(TEXT EXCERPT)
Research from Penn psychologists found that Americans who most feared losing their connections continued interacting with others, paradoxically acting in ways that risked prolonging disease-mitigating social restrictions.
The pandemic evoked fear of all kinds, much of it centered around how COVID-19 endangers people’s physical health. But Penn psychologist Adrianna (Anna) Jenkins and MindCORE postdoctoral fellow Rista Plate wanted to understand how pandemic-related worry about people’s social lives was affecting their behavior, too.
Across three studies with more than 650 participants, the researchers found that some Americans felt greater concern over losing social connections than health outcomes, and those people were the ones who continued interacting with others, contrary to social guidelines. In other words, rather than taking actions to potentially shorten the pandemic, they instead behaved in ways that risked prolonging it and the associated disease-mitigating social restrictions.
“Paradoxically,” says Jenkins, an assistant professor in the Department of Psychology, “their fear may have led them to engage in behaviors that would bring about the outcomes they most dreaded.”
What’s more, perceptions of the pandemic’s social impact weren’t static, increasing as the pandemic continued, says Plate. “Presumably, this is because people had more time to see those impacts in action. They missed birthday parties and holidays, school was closed, camps were canceled. These notions of social impact are dynamic,” she says.
The work, which the pair shares in Frontiers in Psychology, sheds light on how deeply the pandemic has permeated life. It also fits into the research programs of each: Plate focuses on how features of the social world influence what people do, Jenkins on the cognitive processes at play when people adapt their behavior across different contexts.
Previous studies about adherence to COVID-19 mitigation measures had focused on facets like political beliefs, trust in science, and personality—important but stable factors, meaning little ability to change them with interventions. Risk perception, on the other hand, was potentially more malleable.
Plate and Jenkins decided to study it, specifically perceptions of the pandemic’s influence on social life. “We became interested in what role the social world is playing,” Plate says. “How are people considering what the pandemic is doing for their daily social lives? How might that help us understand what behaviors people engage in, what choices they make?”
They created three studies that looked at how Americans viewed the health and social impacts of the situation in April 2020, three weeks after the World Health Organization’s pandemic declaration, and again in June 2020. They measured how these perceptions related to people’s behaviors using both surveys and location data collected from smartphones.
The first study compared perceptions of health and social impacts across the first few months of the pandemic. Participants rated how likely they were to engage in 26 behaviors, from visiting a grocer to standing within six feet of an elderly family member. Analyzing those results, Plate and Jenkins found that people’s concerns about the pandemic’s social impact related to their behaviors, especially around disease-preventing recommendations.
(End TEXT EXCERPT)
## WORK INSTRUCTIONS:
Pick up the article on the Penn study of pandemic social fears and carry it on from its final sentence. The data that comes next has no connection to the article above.
(LISTED ENTRIES)
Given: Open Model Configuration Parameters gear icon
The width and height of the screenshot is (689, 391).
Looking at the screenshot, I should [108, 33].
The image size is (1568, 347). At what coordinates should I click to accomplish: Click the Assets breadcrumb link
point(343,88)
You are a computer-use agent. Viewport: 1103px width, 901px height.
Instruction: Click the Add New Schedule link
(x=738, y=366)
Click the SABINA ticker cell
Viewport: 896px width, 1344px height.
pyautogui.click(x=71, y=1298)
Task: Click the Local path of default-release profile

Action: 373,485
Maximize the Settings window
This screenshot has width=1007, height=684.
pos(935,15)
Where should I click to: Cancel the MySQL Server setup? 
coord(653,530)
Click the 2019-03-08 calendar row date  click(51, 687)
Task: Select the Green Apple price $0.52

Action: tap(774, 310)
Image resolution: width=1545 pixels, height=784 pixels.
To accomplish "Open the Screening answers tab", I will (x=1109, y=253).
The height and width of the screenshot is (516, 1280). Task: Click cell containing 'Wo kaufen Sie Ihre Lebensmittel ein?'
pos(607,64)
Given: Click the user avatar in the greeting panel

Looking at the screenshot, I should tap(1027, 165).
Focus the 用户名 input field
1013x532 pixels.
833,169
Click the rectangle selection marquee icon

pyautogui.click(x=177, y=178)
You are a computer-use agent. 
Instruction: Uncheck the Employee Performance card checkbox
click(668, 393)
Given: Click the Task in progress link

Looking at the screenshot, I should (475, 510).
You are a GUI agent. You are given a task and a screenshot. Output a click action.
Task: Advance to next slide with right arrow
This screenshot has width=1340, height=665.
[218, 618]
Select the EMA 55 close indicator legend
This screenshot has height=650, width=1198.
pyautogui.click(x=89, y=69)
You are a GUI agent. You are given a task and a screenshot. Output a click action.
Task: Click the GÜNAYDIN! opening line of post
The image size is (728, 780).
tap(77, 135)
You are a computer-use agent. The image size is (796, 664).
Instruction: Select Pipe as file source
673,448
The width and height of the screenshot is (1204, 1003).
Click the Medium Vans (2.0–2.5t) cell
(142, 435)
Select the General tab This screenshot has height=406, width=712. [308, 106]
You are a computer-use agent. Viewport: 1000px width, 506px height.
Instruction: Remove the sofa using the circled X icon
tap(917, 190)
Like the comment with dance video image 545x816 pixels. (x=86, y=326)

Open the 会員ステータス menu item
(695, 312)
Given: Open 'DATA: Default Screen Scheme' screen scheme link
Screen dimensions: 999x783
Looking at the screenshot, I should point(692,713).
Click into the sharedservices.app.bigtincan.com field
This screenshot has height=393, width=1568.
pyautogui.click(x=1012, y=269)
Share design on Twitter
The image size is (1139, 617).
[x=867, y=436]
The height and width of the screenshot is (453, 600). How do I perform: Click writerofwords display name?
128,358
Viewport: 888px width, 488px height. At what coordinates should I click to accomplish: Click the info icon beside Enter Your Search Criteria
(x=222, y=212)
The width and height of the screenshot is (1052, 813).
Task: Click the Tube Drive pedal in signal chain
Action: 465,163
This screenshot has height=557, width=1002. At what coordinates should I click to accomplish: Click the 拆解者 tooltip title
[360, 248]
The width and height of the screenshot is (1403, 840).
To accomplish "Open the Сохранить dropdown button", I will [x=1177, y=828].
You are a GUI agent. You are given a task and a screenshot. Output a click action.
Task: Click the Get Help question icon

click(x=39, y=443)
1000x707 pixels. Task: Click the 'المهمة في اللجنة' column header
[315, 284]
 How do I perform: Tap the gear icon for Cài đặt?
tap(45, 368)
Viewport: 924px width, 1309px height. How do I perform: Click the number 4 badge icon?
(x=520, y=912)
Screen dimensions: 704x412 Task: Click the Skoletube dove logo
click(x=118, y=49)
(End LISTED ENTRIES)
## TASK RESPONSE:
With that understanding, the researchers then tested the effect in hypothetical situations. Participants rated how they might proceed in 10 scenarios—for example, a block party with an older neighbor in attendance—and documented how high COVID-19 cases would have to go before they might reduce or stop behaviors like taking public transit or entering an office.
Here, Jenkins and Plate again noted a significant effect: In these imagined vignettes, the greater social impact people perceived of the pandemic, the more likely they were to continue interacting with others.
Plate expected perception here would influence behavior, but at the study outset she thought the results could have equally gone the other way. “We were interested to see what would bear out,” she says. “You could imagine that, if people really cared about the impact on their social lives, that might lead them to stick to social distancing, to shorten the pandemic or protect others around them.”
The last study aimed to get at the “why” of the previous findings. For this experiment, participants rated the difficulty of engaging in various disease-mitigating behaviors, such as reducing contact with friends or wearing a mask in a store. They also rated how much control they have over those behaviors.
“From a psychological standpoint, we know that past experiences fuel our imagination of the future. Most people are living through their first experience of anything like this,” Jenkins says. And yet “you could think of these findings as evidence that people do have insight into how important social interactions are for their well-being. If they didn’t think they were important, they wouldn’t be so ardently trying to maintain them.”
In the future, the researchers say they hope to study malleability, the notion that changing perceptions might lead to behavior change. And, though they don’t plan to follow up with the participants from this study nearly two years into the pandemic, they say there’s plenty more to understand about how living through this has affected social interactions.
“We haven’t lived out this pandemic yet,” Plate says. “There are a lot of interesting and important unanswered questions that won’t get answered until we know how that unfurls.”